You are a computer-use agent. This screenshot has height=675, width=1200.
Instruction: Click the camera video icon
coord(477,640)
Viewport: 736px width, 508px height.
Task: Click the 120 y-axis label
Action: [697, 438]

_ _ _ _ _

**YOUR TASK**
Your task is to repeat each of the records above exactly.

**OUTPUT FOR THIS TASK**
You are a computer-use agent. This screenshot has height=675, width=1200.
Instruction: Click the camera video icon
coord(477,640)
Viewport: 736px width, 508px height.
Task: Click the 120 y-axis label
Action: [697, 438]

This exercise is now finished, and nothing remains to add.